Before heading down to our school's music room for a guest speaker, I prep my kids with the expectations I have for their behavior. I go on by explaining that today we are going to take a "in school field trip." The purpose is for them to get information about the science of physics and aviation.
They need to understand what their role is as they listen and participate. I let them know that afterward they will be completing an assignment so their focus and listening skills matter.
On our way out the door, I grab a notebook so I can keep notes on the presentation. This part of the lesson is more what I am doing while the students are engaged in listening and in participating. Note taking during an assembly or speaker helps me keep track of what we will go over in the classroom when its finished. I am also better prepared to answer questions they come up with afterward. I can also design a good follow up conversation to have and how to help students be successful on the lesson activity.
When we get to the music room I immediately take note of the room and what the speaker has brought with them. The room is set up with all kinds of great things. As the speaker presents, I go write down key vocabulary and any other relevant topics that are presented.
When we get back to class, I use the notes I have kept to lead a discussion with the class. We begin adding what we remember to the white board. Everything we can elaborate gets added to the board.
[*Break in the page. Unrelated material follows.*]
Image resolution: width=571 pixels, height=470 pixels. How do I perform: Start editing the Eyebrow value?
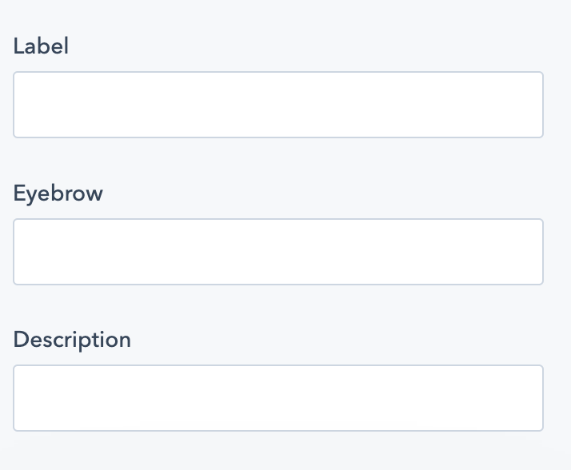tap(278, 252)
For time, I add their ideas to the board. When a student shares their idea I probe students to add to and discuss further on that topic.
This debriefing will be the anchor chart for their opinion writing piece.
The opinion paper will be their assessment and practice at writing this type of paper. To help them have a guide to follow, I write an numbered order as the structure for their paper. I tell the class to start their paper with a clear description of what the "field trip" was and what their opinion of it was. Second, they will write details that support their opinion. I remind them to add evidence or further details to support their opinion. Finally, they need to conclude their paragraph by restating their opinion. I remind them to add a brief detail to their conclusion from what they have already written. This wraps up the writing neatly.